XIV LEGISLATURA

PROGETTO DI LEGGE - N. 1928




PROPOSTA DI LEGGE


Art. 1.

        1. Il comma 2 dell'articolo 6 del decreto-legge 28 novembre 1988, n. 511, convertito, con modificazioni, dalla legge 27 gennaio 1989, n. 20, come sostituito dall'articolo 10, comma 9, della legge 13 maggio 1999, n. 133, è sostituito dal seguente:

        "2. Per ogni kWh di consumo di energia elettrica è istituita una addizionale nelle seguenti misure:

                a) euro 0,015 in favore dei comuni ed euro 0,005 in favore delle province per qualsiasi uso nelle abitazioni, con esclusione delle seconde case, e con esclusione delle forniture, con potenza impegnata fino a 3 kW, effettuate nelle abitazioni di residenza anagrafica degli utenti limitatamente ai primi due scaglioni mensili di consumo quali risultano fissati nelle tariffe vigenti;

                b) euro 0,02 in favore dei comuni ed euro 0,01 in favore delle province, per qualsiasi uso nelle seconde case;

                c) euro 0,008 in favore delle province ed euro 0,004 in favore dei comuni per qualsiasi uso in locali e luoghi diversi dalle abitazioni, per tutte le utenze, fino al limite massimo di 200.000 kWh di consumo al mese".

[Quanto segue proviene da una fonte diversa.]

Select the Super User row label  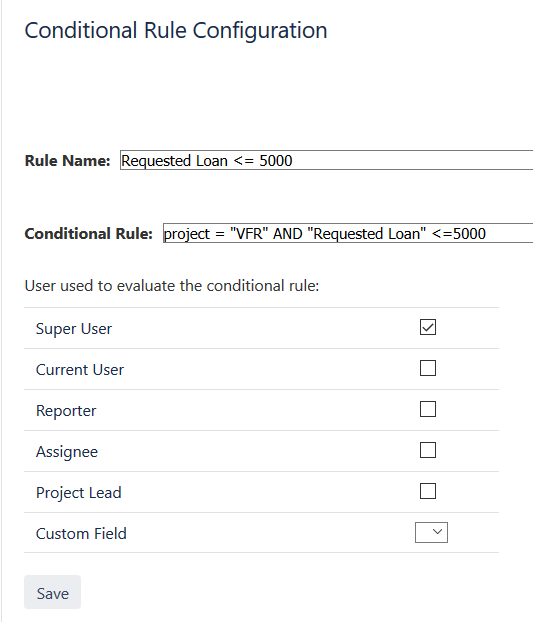pos(74,329)
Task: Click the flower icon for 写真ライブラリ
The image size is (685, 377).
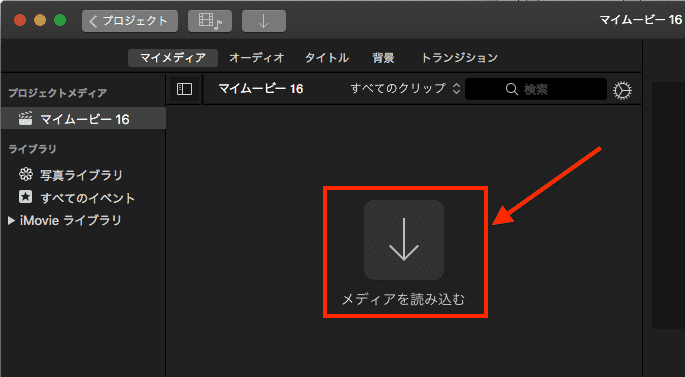Action: point(25,174)
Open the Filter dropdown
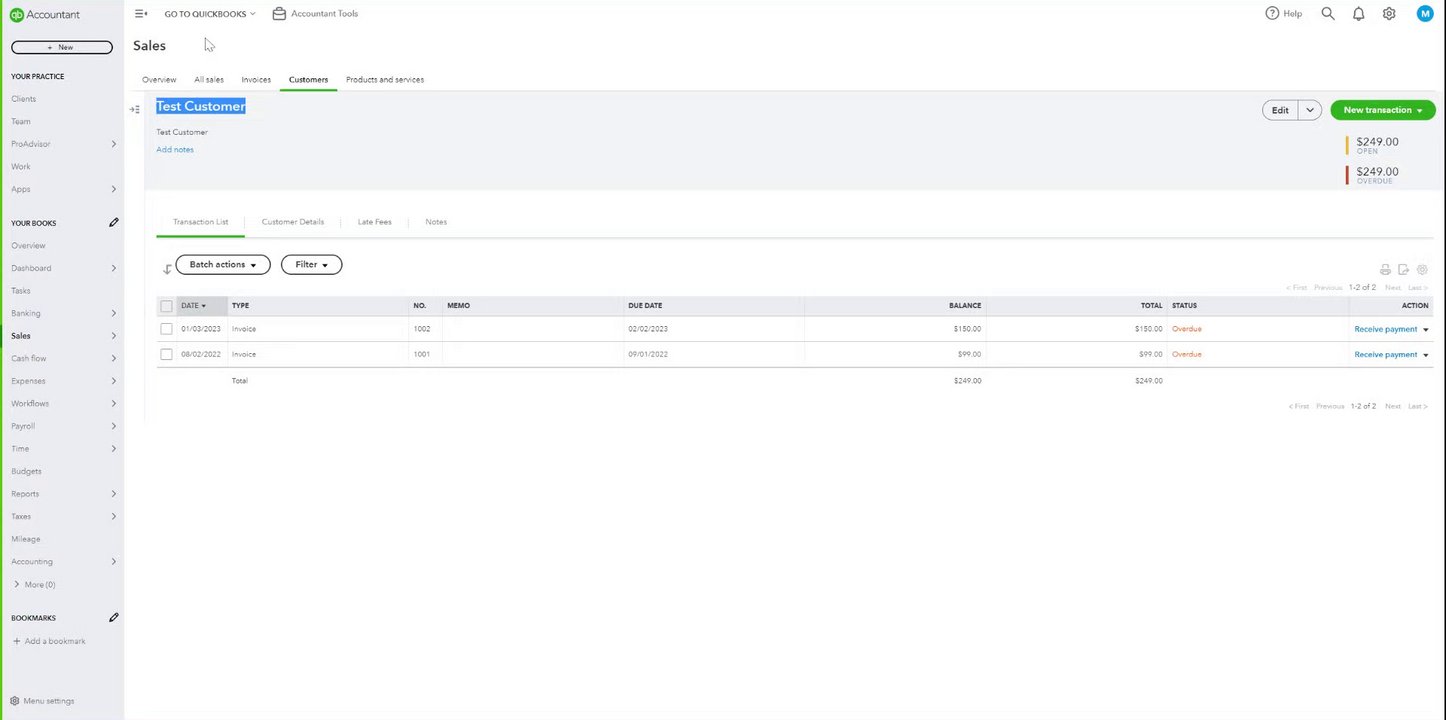 pyautogui.click(x=311, y=265)
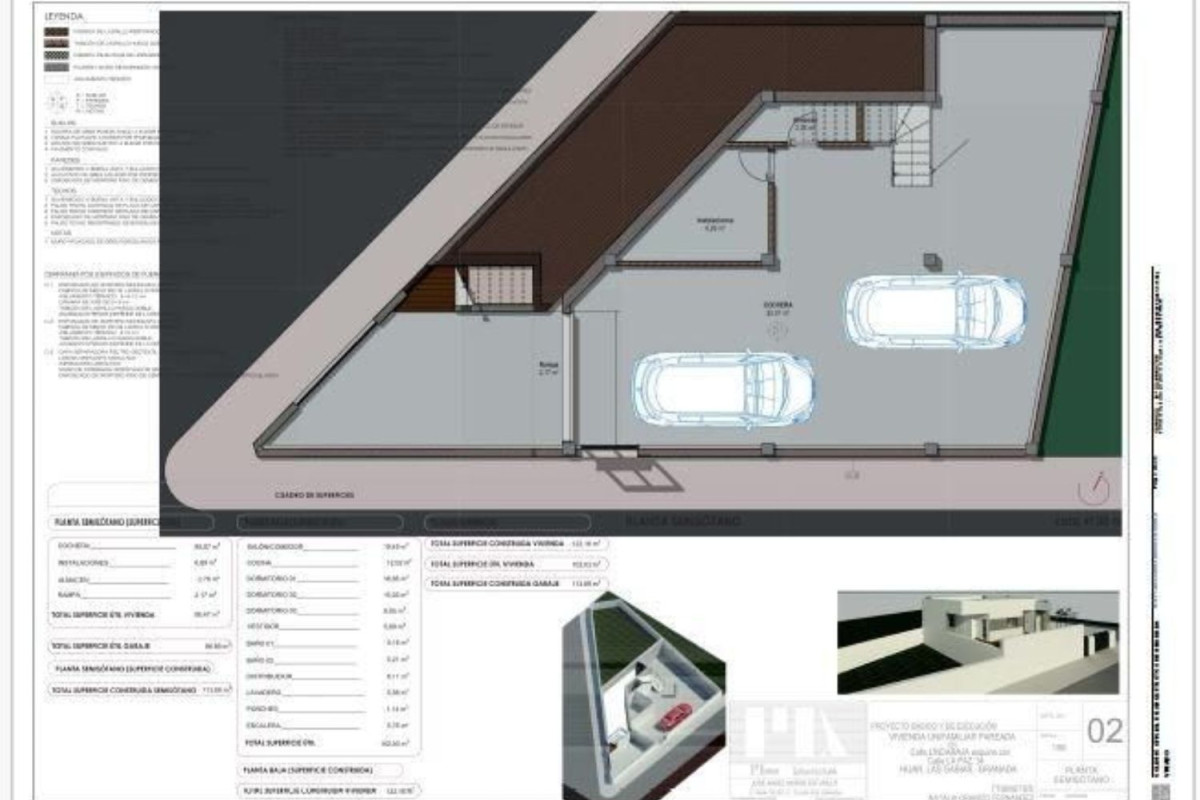Click the north arrow compass symbol
1200x800 pixels.
tap(1095, 489)
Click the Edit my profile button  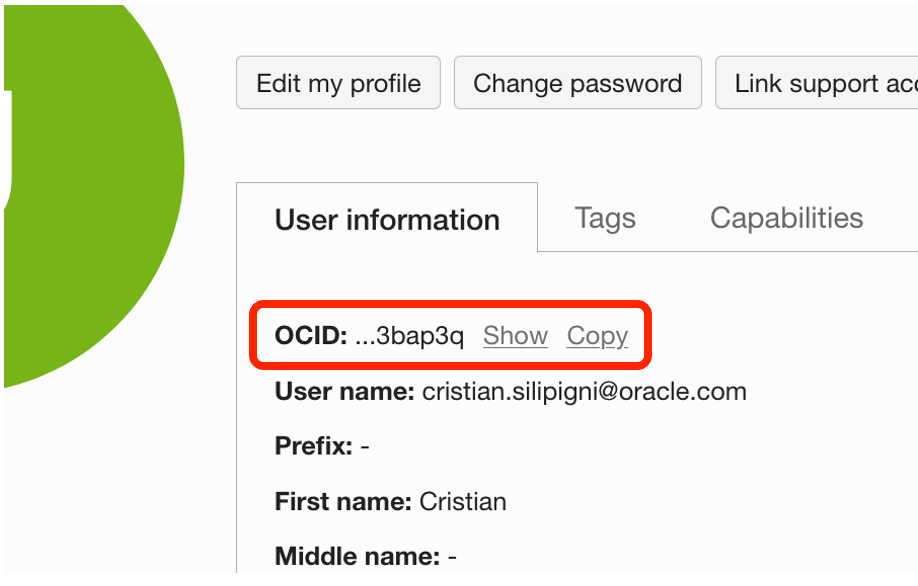338,83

        2. Al terzo periodo del comma 7 dell'articolo 17 del decreto-legge 23 febbraio 1995, n. 41, convertito, con modificazioni, dalla legge 22 marzo 1995, n. 85, come modificato dall'articolo 10, comma 10, della legge 13 maggio 1999, n. 133, sono aggiunte le seguenti parole: "e alle province".
        3. Il comma 11 dell'articolo 10 della legge 13 maggio 1999, n. 133, e successive modificazioni, è sostituito dal seguente:

        "11. I trasferimenti alle province sono decurtati in misura pari alla somma del maggior gettito derivante dall'applicazione delle aliquote di cui alle lettere a), b) e c) del comma 2 dell'articolo 6 del decreto-legge 28 novembre 1988, n. 511, convertito, con modificazioni, dalla legge 27 gennaio 1989, n. 20, e successive modificazioni, e delle maggiori entrate derivanti dalla disposizione di cui al comma 7 dell'articolo 17 del decreto-legge 23 febbraio 1995, n. 41, convertito, con modificazioni, dalla legge 22 marzo 1995, n. 85, e successive modificazioni. Nel caso in cui la capienza dei trasferimenti fosse insufficiente al recupero dell'intero ammontare del citato maggior gettito, si provvede mediante una riduzione dell'ammontare di devoluzione dovuta dell'imposta sull'assicurazione obbligatoria per la responsabilità civile derivante dalla circolazione dei veicoli a motore. I trasferimenti ai comuni sono decurtati in misura pari alla somma del maggior gettito derivante dall'applicazione delle aliquote di cui alle citate lettere a), b), e c), del comma 2 dell'articolo 6 del decreto-legge n. 511 del 1988, convertito, con modificazioni, dalla legge n. 20 del 1989, e successive modificazioni, e delle maggiori entrate derivanti dalla disposizione di cui al citato comma 7 dell'articolo 17 del decreto-legge 25 febbraio 1995, n, 41, convertito, con modificazioni, dalla legge 22 marzo 1995, n. 85, e successive modificazioni".